Behind our 3 load balancers, we have 6 RabbitMQ nodes, that we want to share with all applications. How do you manage user creation? Vhost creation? Most people will just have one admin account, connect on it, create the new vhost and the new user. On our side, we prefer to store it in a different way: we have a list of accounts following this format:

[
{"vhost": "loic", "account": "loic", "email": "loic@kalvad.com", "reset_password": false},
...
]

Our system is going to create a vhost "loic", an account "loic", it will send an email with an autogenerated password to "loic@kalvad.com", asking the person to change the password.

If one day, the password is leaked, you just changed reset_password to true, and we are going to reset the password for the user.
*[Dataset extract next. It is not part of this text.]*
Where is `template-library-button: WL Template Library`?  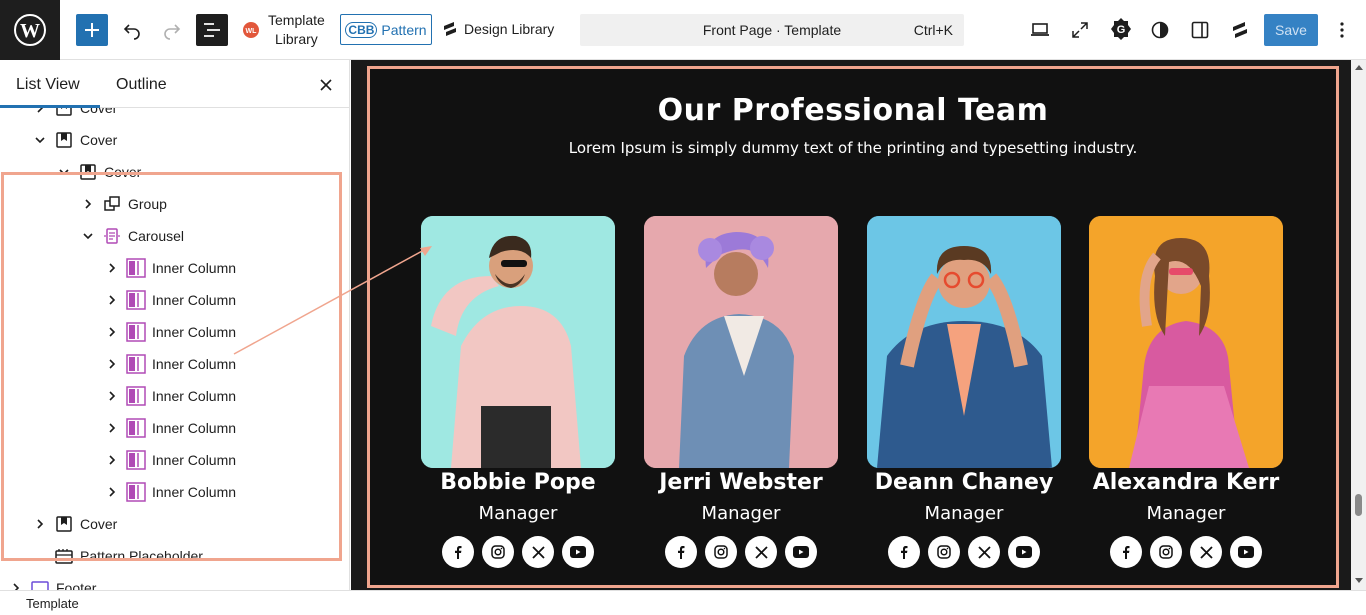 template-library-button: WL Template Library is located at coordinates (284, 30).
You can imagine the same scenario for your HP Switch, where you configure the VLans according to your needs and security policies.

Emergency Scenario

The web is on fire, Apache HTTPD has 2 major CVEs in 1 day. How do we handle it?

First of all, we receive an alert from multiple mailing lists and RSS feeds (we mostly rely on Archlinux, so it's the main source of truth for us), we check the impact on versions, then we prepare a small script against our nautobot inventory, in order to check if we have vulnerable versions. The answer is yes, we have 25 vulnerable servers, so how do we react: we just connect to our Ansible Semaphore, execute the playbook upgrade apache to all apache servers. Problem solved. Total time of the operation: 15 minutes!

Let's imagine that we didn't have all of our tools: we didn't get the alert on time, then we don't know if we need to patch! We don't have an inventory, so we don't know which servers are having apache servers, and under which version. Finally, we start to ssh to every server and upgrade one by one. Total time of operations: 3 days!

Conclusion

Of course, we could not cover the entirety of how we manage our infrastructure at scale, but by starting using these tools, methods, and software, you should improve a lot your security!